Wina leży zawsze po obu stronach, ale wiadomo - mi się zdawało, że ona ma jakiś problem i jest zagubiona.
Mój błąd polegał na naruszeniu jej zaufania, poprzez rozmawianie o związku z nieodpowiednimi osobami ( mam lekko prawo się usprawiedliwiać bo byłem dosłownie samotny, ale to nie zmienia faktu, że czyniłem po prostu źle.) Oczywiście zdawałem sobie mniej więcej sprawę, że nie było to ok ale w ogóle nie pomyślałem o tym, jak Ona to czuje - jak Wy jako kobiety to postrzegacie... Sporo płakałem( ona też, było jej ogromnie żal - zawiodłem ją ) że, tak się to potoczyło, nie rozumiałem jej. Starałem się to naprawić, dużo z nią rozmawiać i przekonać ale robiłem to w zły sposób. 2 dni temu zrozumiałem swój błąd, zrozumiałem co jej zrobiłem - otworzyła się komuś na nowo po długim związku i... 'kolejny zawód' - nie chce z nikim być póki co. Ona już ochłonęła i czuje się w porządku z tą sytuacją, ja nie ale dostałem sugestię aby dać jej czas i po jakimś czasie spróbować. Także mimo zrozumienia swoich błędów i napisaniu lekkiej przemowy jest już chyba za późno... Powinienem raczej właśnie poczekać jakiś czas i w drugą stronę - nie poruszać tego zbyt szybko.
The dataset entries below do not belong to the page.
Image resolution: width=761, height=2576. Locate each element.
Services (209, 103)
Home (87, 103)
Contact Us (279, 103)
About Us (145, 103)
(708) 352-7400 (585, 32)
I teraz mam obawy, że za jakiś czas ona może zapomnieć co nas łączyło i nie będę w stanie jej odzyskać.. Z drugiej strony 'czas leczy rany' i dostałem sugestię aby dać jej teraz spokój + podczas rozmowy padły z jej ust słowa mówiące, że jak komuś jest przeznaczone bycie razem to ze sobą będą..
Pytanie jest zaplątane w moich obawach. Jeżeli ona będzie gotowa na kolejny związek, czy jest możliwe abym to ja był tą osobą ? "dać jej czas " - Najchętniej chciałbym próbować po miesiącu, ale to z pewnością za mało jak na wasze serca, takie sprawy są indywidualna więc " potrzebny czas" jest zależny od sytuacji. Byliśmy razem jedynie 6-9 miesięcy ( lecz był to zarówno mój jak i jej najlepszy okres w życiu ), żyjemy w innych miastach, i nasze relacje przerodziły się w zwyczajnych znajomych. Orientacyjnie - ile czasu muszę czekać ?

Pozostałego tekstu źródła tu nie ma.